• Tweede leven voor telescoop

    Speuren naar sterrenstof


    De telescoop van Westerbork leek afgeschreven. Maar dankzij een hypergevoelige nieuwe camera kan ze nu op jacht naar sterrenstof.
    in het kort

    De radiotelescoop in Westerbork leek rijp voor de sloop, maar krijgt nu toch een tweede leven.

    Door nieuwe technologie in te bouwen, wordt de telescoop – die bestaat uit veertien schotels, uitgespreid over een afstand van drie kilometer – omgetoverd in een hypergevoelige camera.

    Naar schatting zal ‘Apertif’, zoals de camera heet, vanaf december de hemel afspeuren naar signalen uit de ruimte.

    RUG-astronoom en Vici-winnaar Marc Verheijen zal de output van Apertif verwerken, om uiteindelijk de verdeling van waterstofgas – het basisingrediënt van het universum – in het heelal nauwkeurig in kaart te brengen.
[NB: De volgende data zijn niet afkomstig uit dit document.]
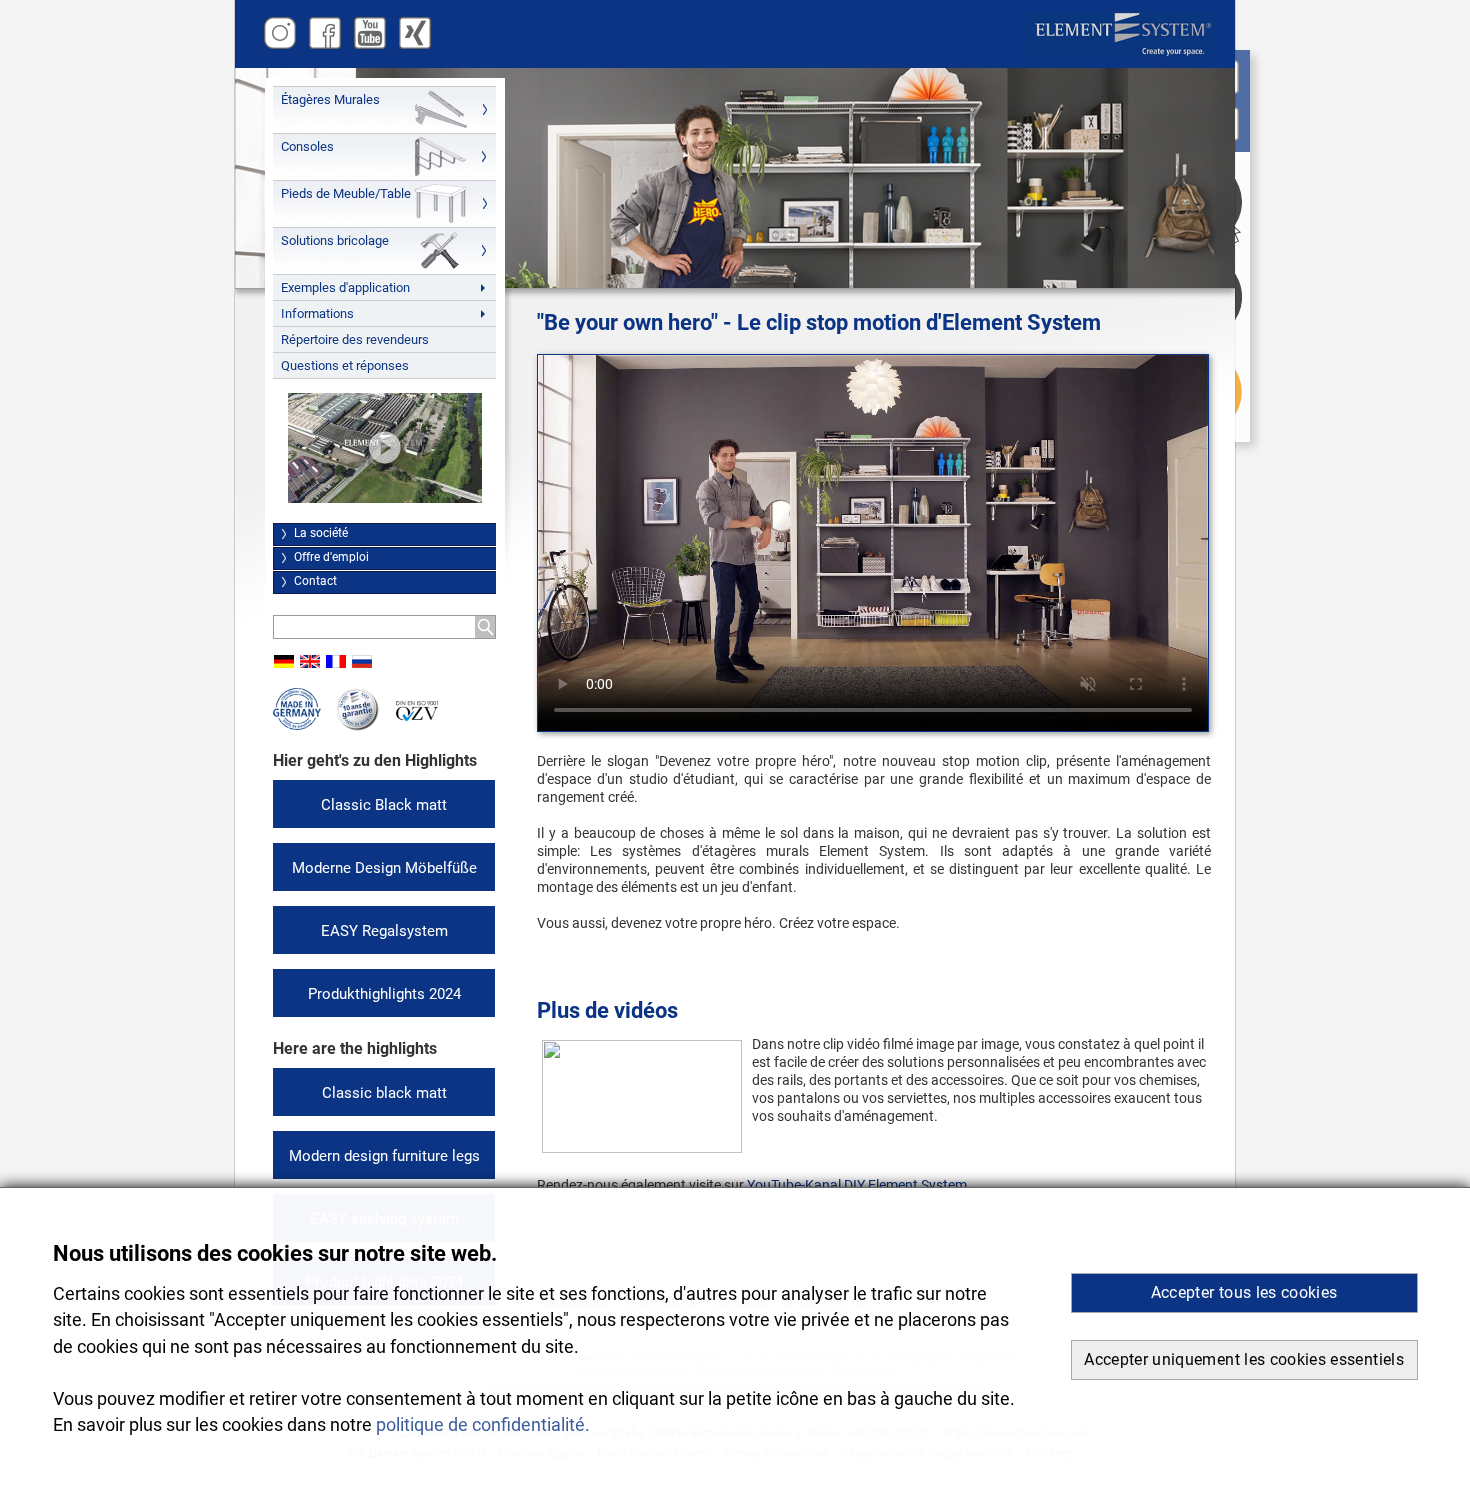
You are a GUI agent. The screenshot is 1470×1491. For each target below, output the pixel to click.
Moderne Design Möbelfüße (384, 868)
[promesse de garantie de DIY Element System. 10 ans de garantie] (357, 726)
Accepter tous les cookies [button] (1244, 1292)
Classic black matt (384, 1093)
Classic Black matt (384, 805)
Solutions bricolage (335, 240)
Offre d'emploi (331, 557)
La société (321, 533)
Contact (315, 581)
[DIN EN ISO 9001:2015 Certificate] (417, 716)
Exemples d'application (345, 287)
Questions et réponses (345, 365)
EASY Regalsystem (384, 931)
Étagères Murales (330, 99)
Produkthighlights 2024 (384, 994)
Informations (317, 313)
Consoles (307, 146)
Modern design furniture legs (384, 1156)
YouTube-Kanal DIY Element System (857, 1185)
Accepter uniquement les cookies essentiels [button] (1244, 1359)
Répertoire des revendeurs (355, 339)
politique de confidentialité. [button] (483, 1425)
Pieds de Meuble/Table (346, 193)
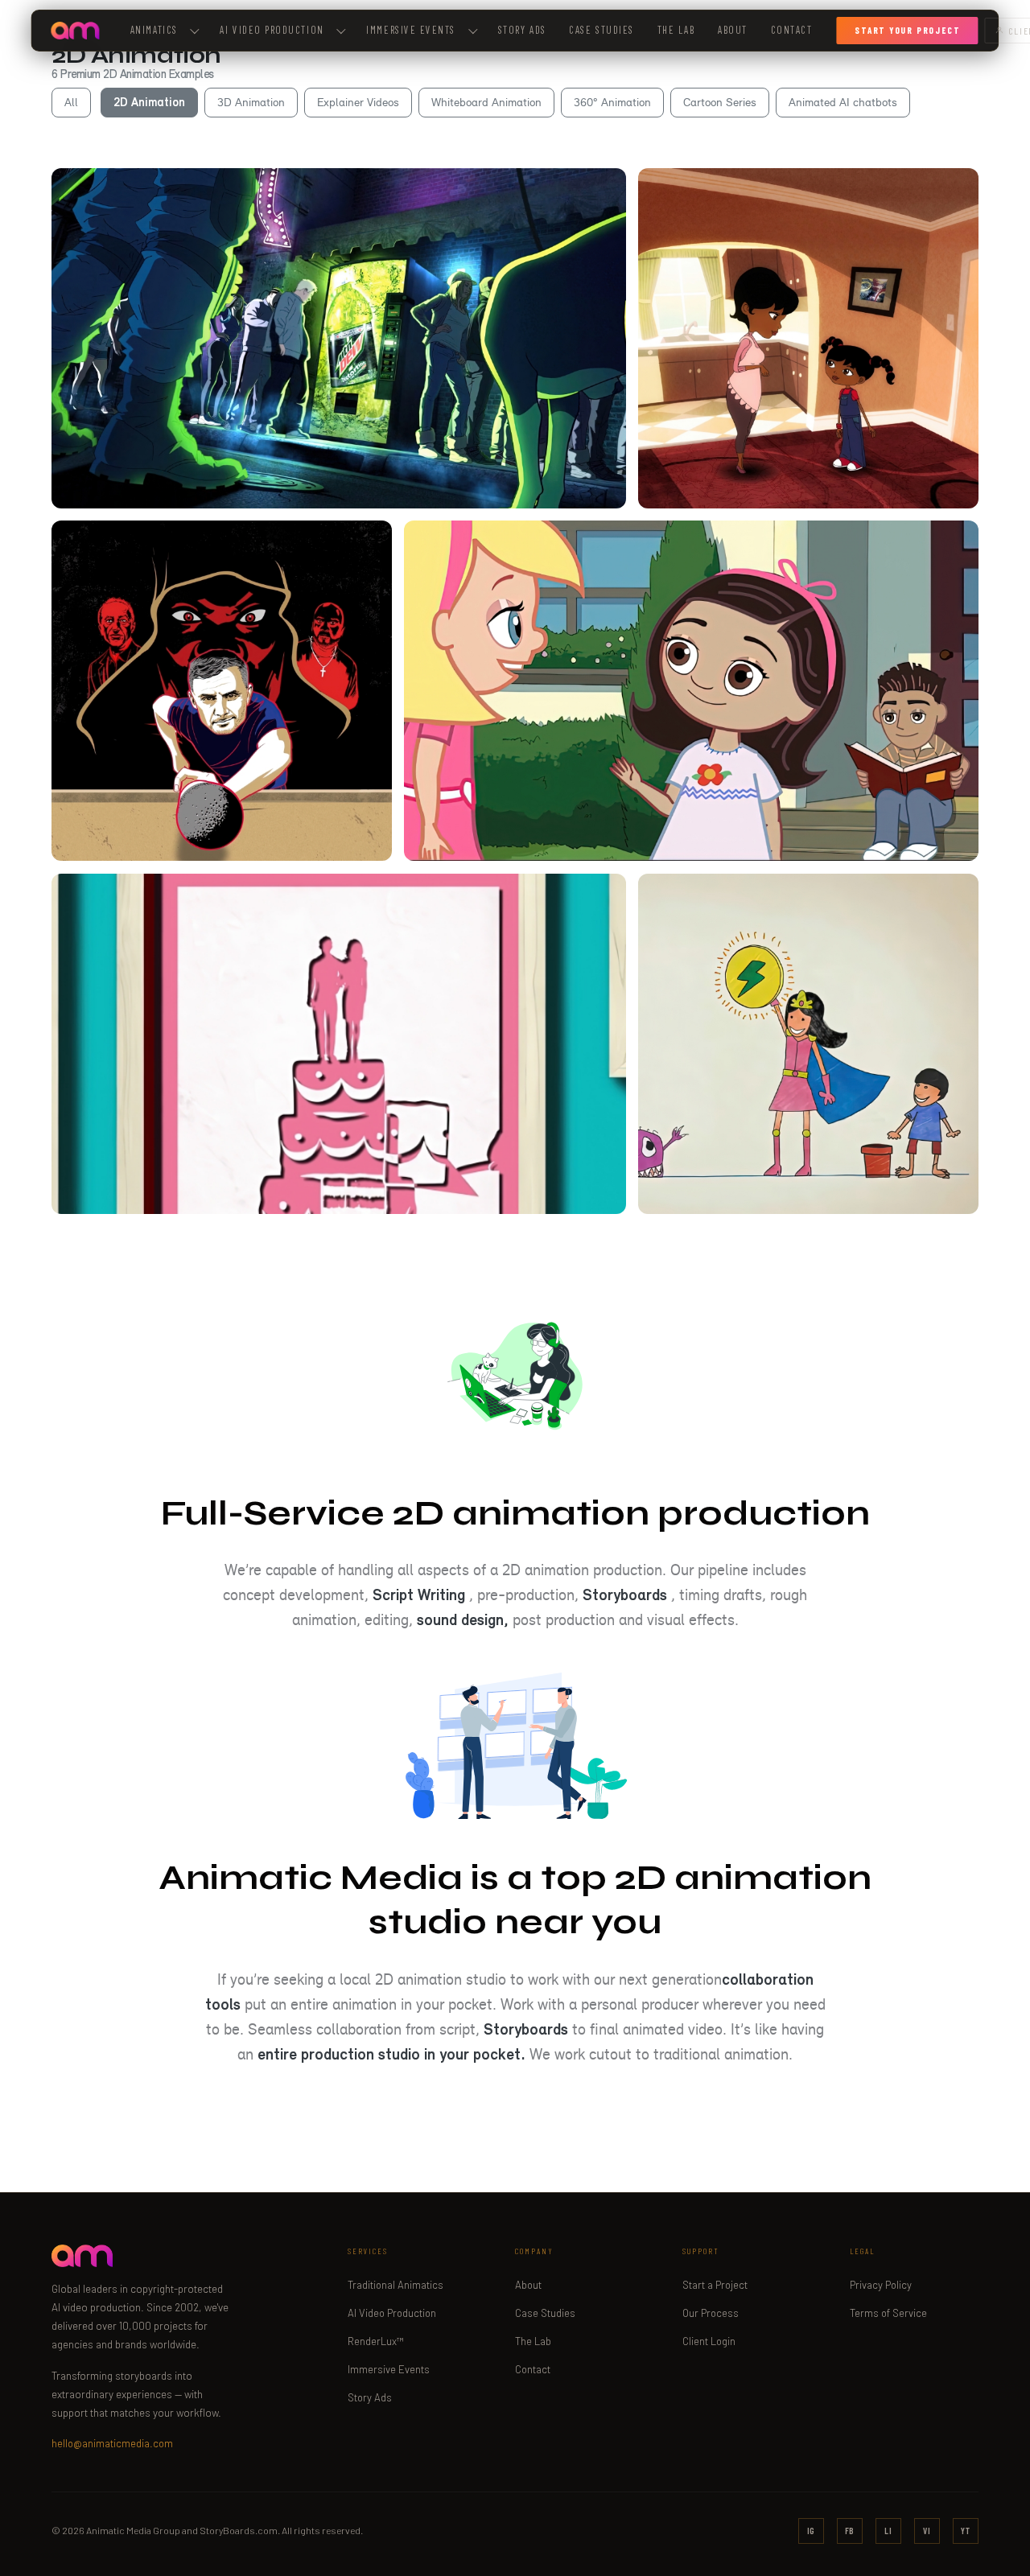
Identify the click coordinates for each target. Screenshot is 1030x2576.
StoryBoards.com (239, 2530)
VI (927, 2530)
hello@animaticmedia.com (112, 2443)
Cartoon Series (719, 102)
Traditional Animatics (395, 2284)
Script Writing (419, 1594)
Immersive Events (410, 29)
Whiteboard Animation (486, 102)
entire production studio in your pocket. (391, 2054)
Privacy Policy (881, 2284)
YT (965, 2530)
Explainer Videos (358, 102)
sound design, (463, 1619)
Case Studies (601, 29)
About (733, 29)
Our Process (710, 2312)
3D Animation (251, 102)
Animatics (154, 29)
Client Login (708, 2341)
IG (811, 2530)
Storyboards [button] (625, 1594)
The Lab (676, 29)
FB (850, 2530)
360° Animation (612, 102)
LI (888, 2530)
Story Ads (522, 29)
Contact (792, 29)
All (71, 102)
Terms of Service (888, 2312)
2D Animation (149, 102)
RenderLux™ (376, 2341)
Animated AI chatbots (843, 102)
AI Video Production (392, 2312)
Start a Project (715, 2284)
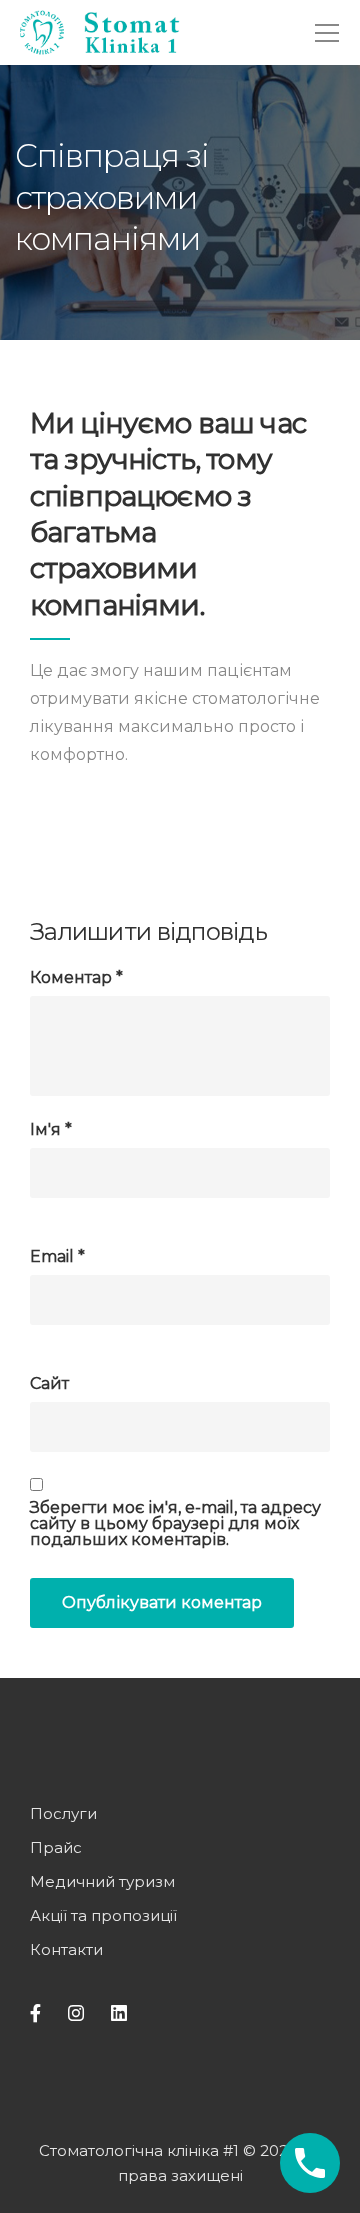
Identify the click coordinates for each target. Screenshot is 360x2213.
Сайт (49, 1384)
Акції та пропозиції (103, 1915)
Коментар (76, 978)
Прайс (56, 1847)
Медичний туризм (102, 1881)
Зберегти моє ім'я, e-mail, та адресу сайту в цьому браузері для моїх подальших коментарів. (175, 1524)
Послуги (63, 1813)
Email (57, 1257)
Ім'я (51, 1130)
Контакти (66, 1949)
    Ook hoopt Verheijen te achterhalen hoe waterstof zich beweegt in melkwegstelsels in het uitdijende heelal.

    Nieuwe technologieën maken de installatie een stuk gevoeliger dan voorheen. Zijn er tot dusver ‘slechts’ een krappe duizend sterrenstelsels onderzocht, met Apertif verwachten de onderzoekers in de komende vier jaar zo’n 100 duizend stelsels te kunnen onderzoeken.

    volledige versie

    Leestijd: 8 minuten (1285 woorden)

    Ze is al een oude dame. En als dit project niet voorbij was gekomen, dan was ze al drie jaar geleden definitief afgeschreven. ‘Is het dan niet mooi dat ze een tweede leven krijgt? Dat ze zich nog vijf of tien jaar nuttig kan maken voor de wetenschap?’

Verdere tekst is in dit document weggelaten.